## DATASET EXCERPTS

- - - - - - -

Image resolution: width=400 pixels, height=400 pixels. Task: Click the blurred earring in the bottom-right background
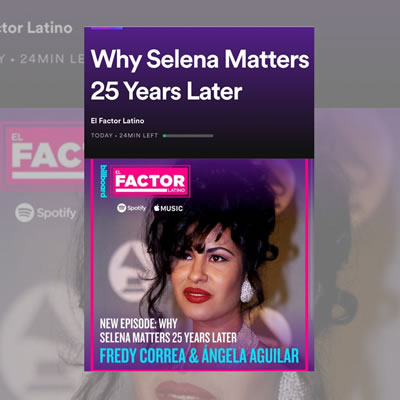[291, 386]
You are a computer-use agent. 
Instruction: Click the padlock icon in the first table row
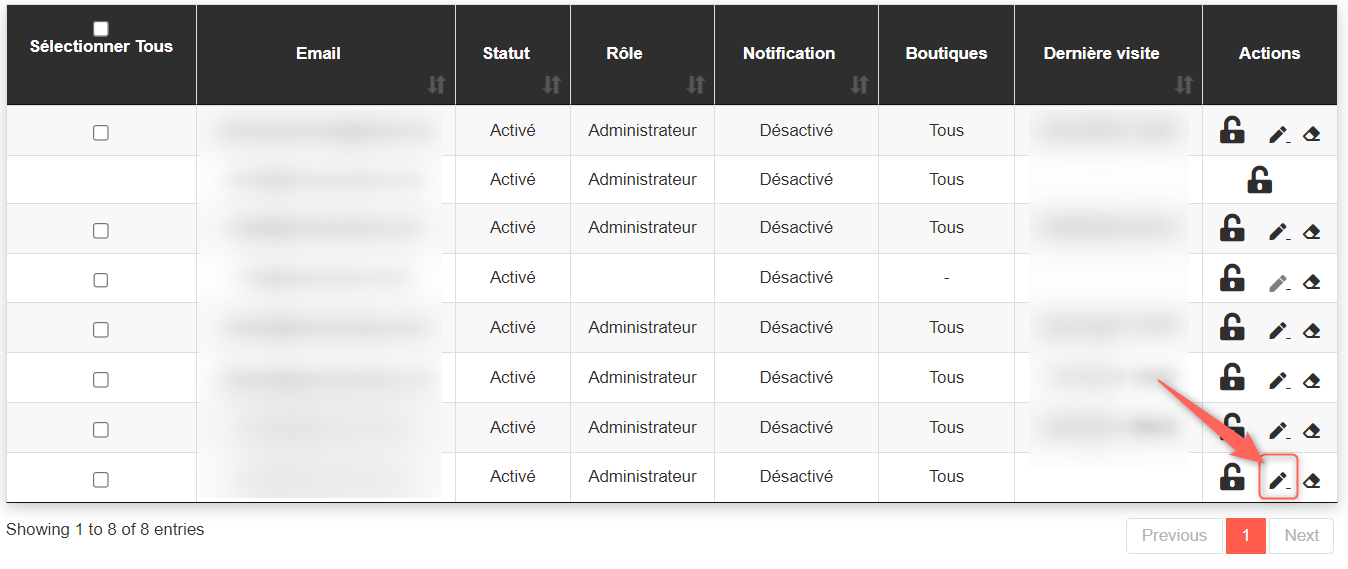click(1232, 131)
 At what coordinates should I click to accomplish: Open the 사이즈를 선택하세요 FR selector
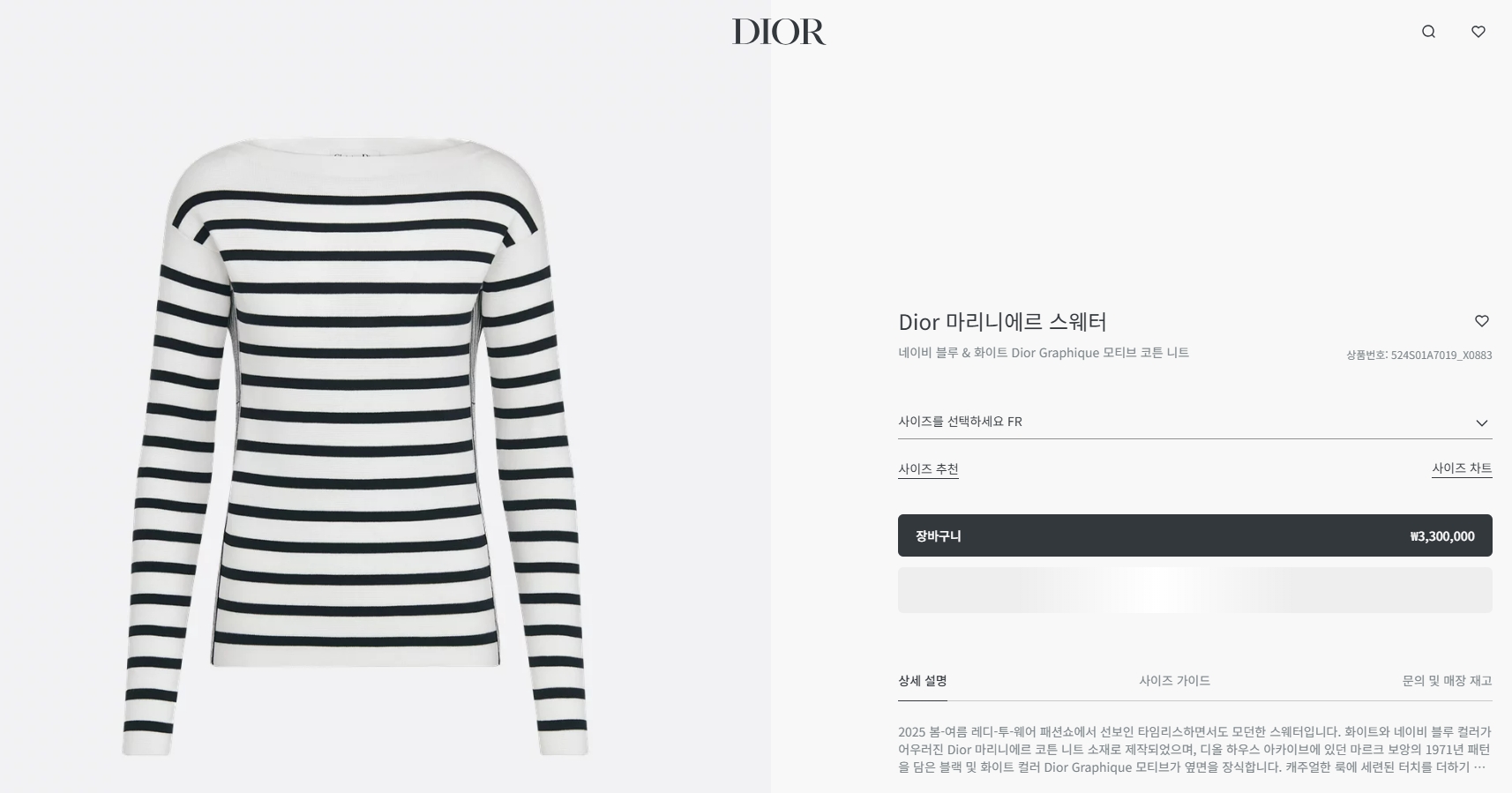pyautogui.click(x=1195, y=422)
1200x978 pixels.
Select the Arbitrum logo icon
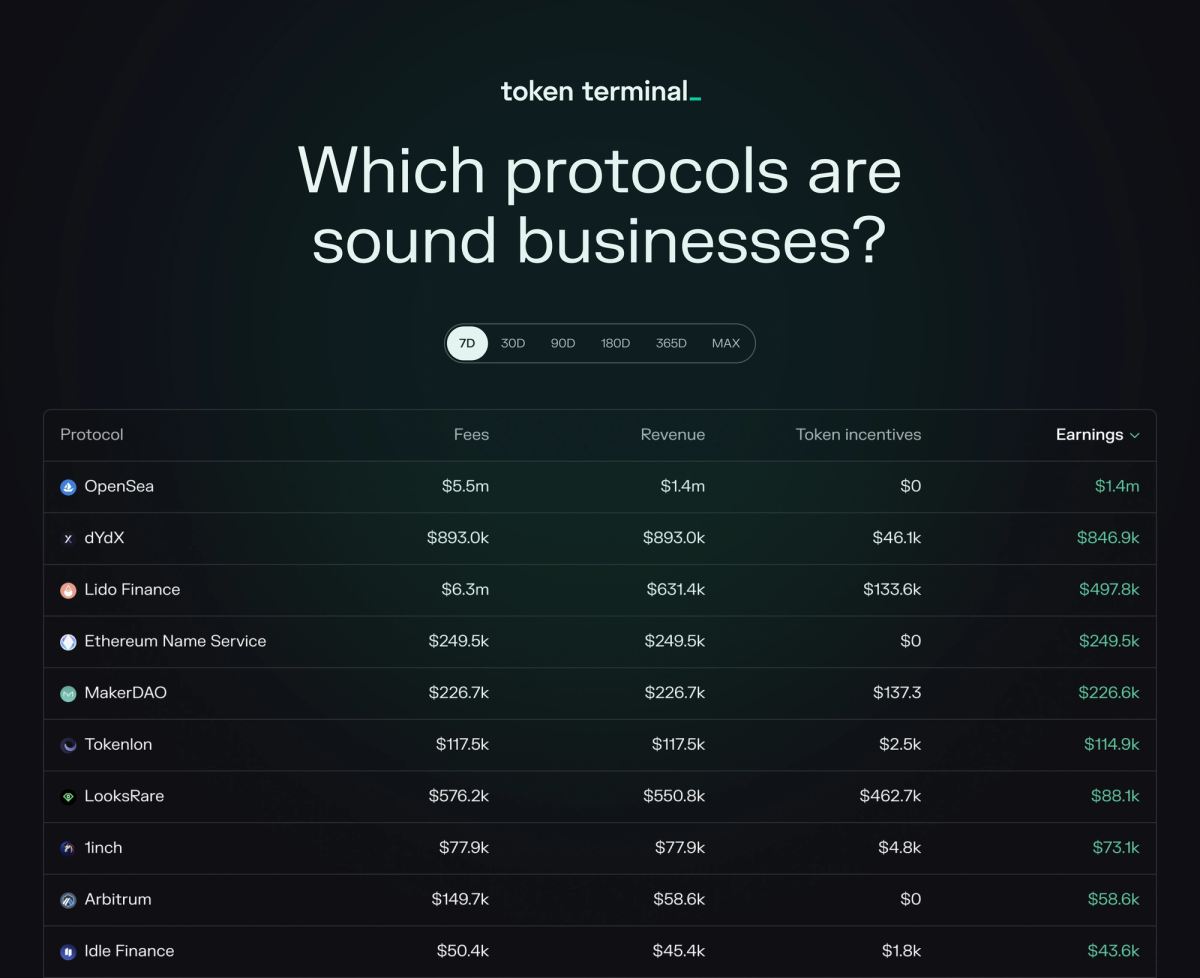coord(68,899)
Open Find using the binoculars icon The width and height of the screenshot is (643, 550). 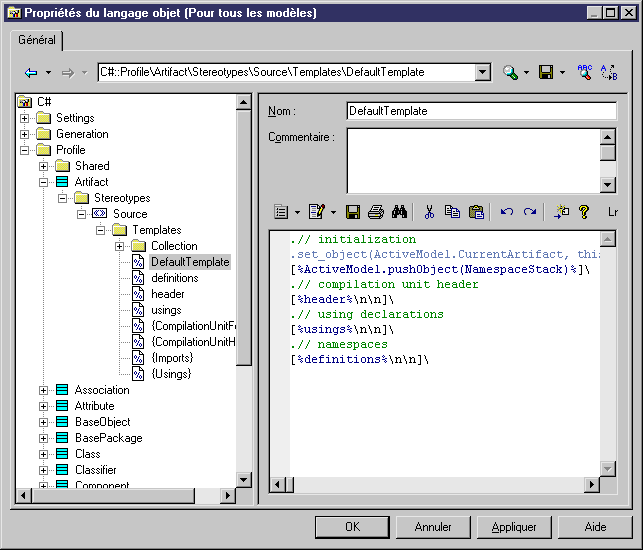pos(399,212)
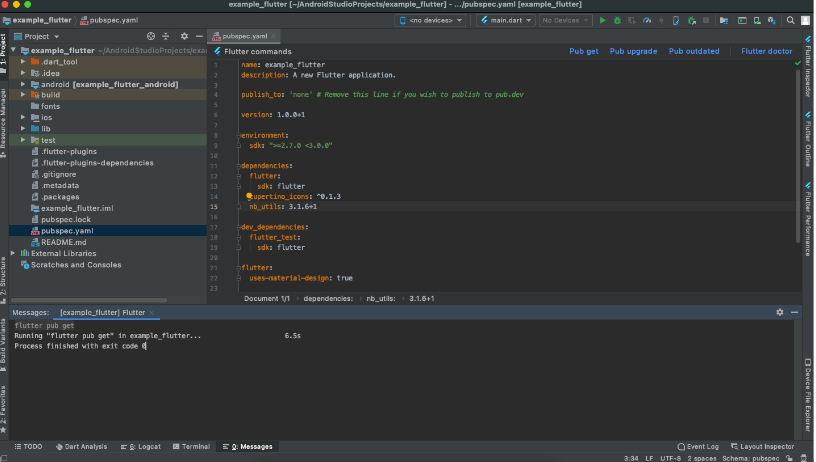Open the Dart Analysis tab
This screenshot has width=816, height=462.
pyautogui.click(x=80, y=446)
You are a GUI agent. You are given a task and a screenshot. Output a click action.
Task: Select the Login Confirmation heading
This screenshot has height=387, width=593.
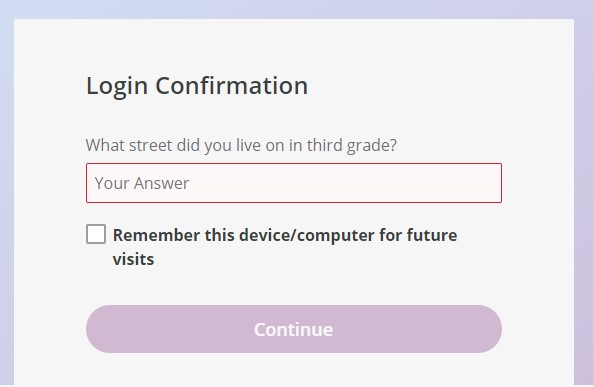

- - - - - - -

## PROMPT
Look over the records above and copy each line that includes the string "agent".

## OUTPUT OF THE TASK
You are a computer-use agent. 
You are a GUI agent. You are given a task and a screenshot. Output a click action.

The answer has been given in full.